O Google apresentou uma prévia do Gemini no Google TV, com melhorias como busca conversacional, resumos de programas e descoberta baseada em lembranças vagas da trama. Um recurso de destaque é uma explicação interativa e narrada em tela grande, que funciona como um "passo a passo" do tópico e que você pode aprimorar com interações posteriores. A ferramenta também permite pesquisar no Google Fotos por "pessoas ou momentos", aplicar estilos artísticos a fotos ou vídeos para apresentações de slides e lidar com ajustes de configurações por meio de comandos de voz em linguagem simples.
Como o Gemini no Google TV pode me ajudar quando não me lembro do título de um programa?
O Gemini no Google TV foi projetado para aqueles momentos do tipo "esqueci o título, mas lembro da trama", permitindo que você descreva o que se lembra e guiando você para resultados semelhantes. Ele também adiciona resumos, para que você possa se atualizar rapidamente sem precisar procurar episódios ou sinopses. O objetivo geral é substituir a navegação complexa por menus por uma interação mais conversacional, que vai refinando os resultados à medida que você esclarece os detalhes.
Quais TVs receberão o Gemini no Google TV primeiro, e o que eu preciso para que funcione?

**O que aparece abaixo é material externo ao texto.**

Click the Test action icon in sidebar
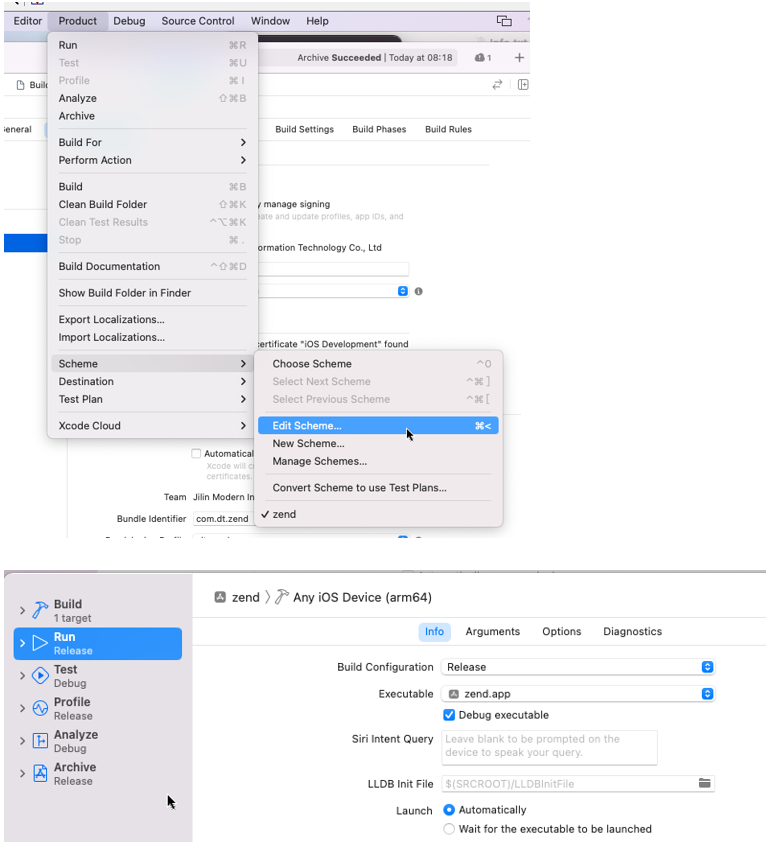Screen dimensions: 774x842 click(40, 675)
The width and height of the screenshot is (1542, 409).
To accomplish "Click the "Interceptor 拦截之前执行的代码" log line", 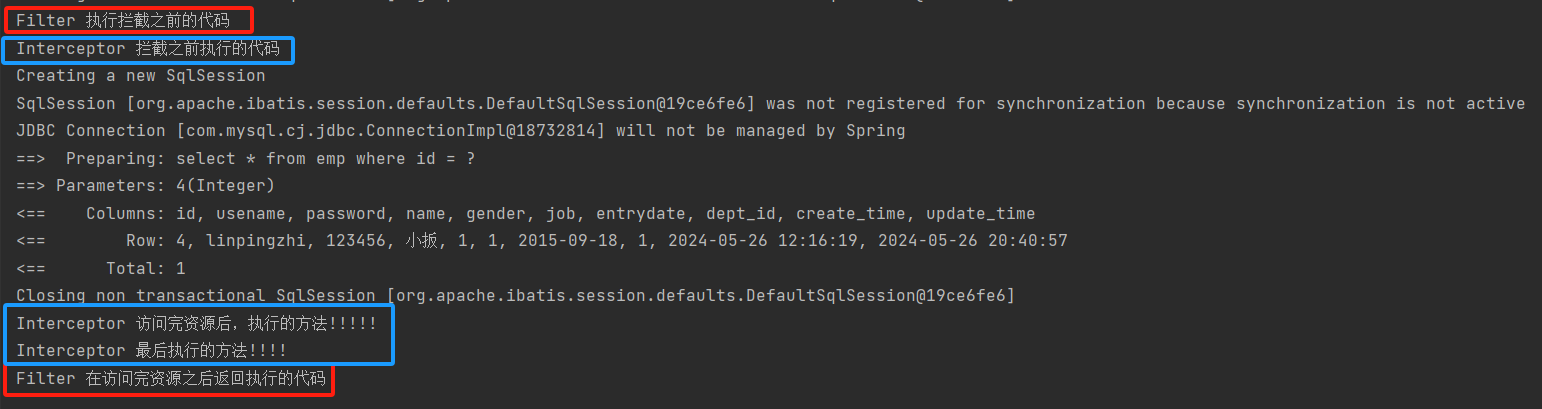I will coord(148,49).
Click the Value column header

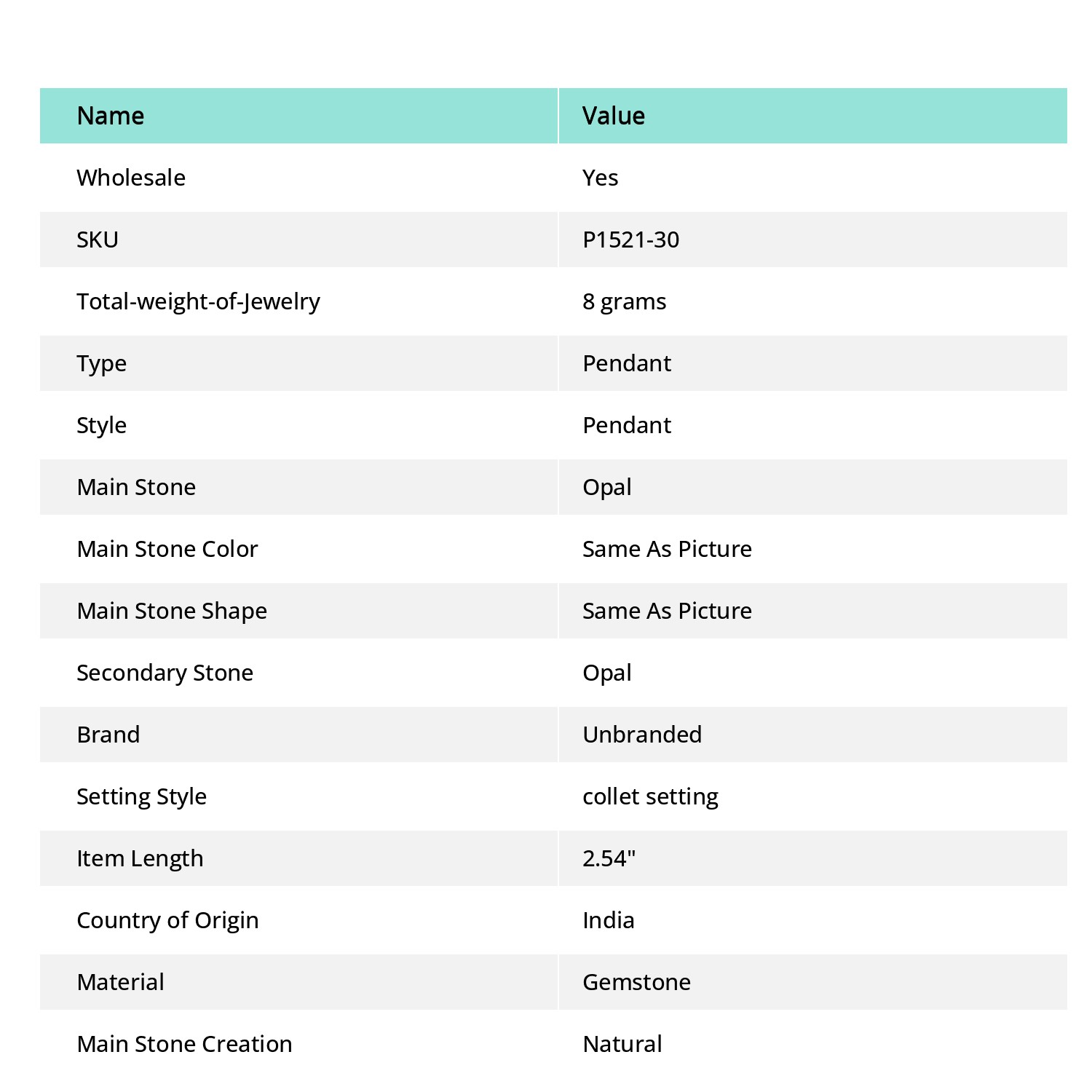pyautogui.click(x=614, y=116)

O Gemini no Google TV chegará primeiro a algumas TVs TCL selecionadas. Os requisitos mencionados incluem o Android TV OS 14 ou mais recente e uma conexão com a internet. Na prática, isso significa que versões mais antigas do Android TV podem não ser compatíveis com a nova experiência Gemini, e o uso offline não incluirá os recursos que dependem de respostas baseadas na nuvem ou pesquisas de conteúdo. A disponibilidade será gradual, e não universal no primeiro dia.
O que é a Lei RAISE de Nova York e o que ela exige dos desenvolvedores de modelos de IA de ponta?
A Lei RAISE de Nova York é uma legislação abrangente voltada para grandes e poderosas empresas de desenvolvimento de IA, tornando-a o segundo estado americano, depois da Califórnia, a aprovar importantes regras para o "modelo de vanguarda". Ela enfatiza a transparência em relação aos protocolos de segurança e exige que os desenvolvedores notifiquem o estado em até 72 horas após determinados incidentes de segurança. A lei também cria um novo órgão de supervisão dentro do Departamento de Serviços Financeiros.
O que sabemos sobre o dispositivo controlado por voz da OpenAI e por que os investidores estão preocupados com a inflação impulsionada pela IA em 2026?
Reportagens descrevem o dispositivo da OpenAI como um assistente sem tela, controlado por voz, com câmeras, microfones e alto-falantes, capaz de observar o que está acontecendo e responder a perguntas. Em outro contexto, alguns investidores alertam que a expansão da IA pode impulsionar a "inflação impulsionada pela IA" devido à demanda por energia e aos altos custos dos chips, à medida que os data centers se expandem. Se a inflação subir, os bancos centrais podem interromper ou restringir as políticas monetárias, pressionando empresas de tecnologia de alto valor e dificultando o financiamento de grandes projetos de IA.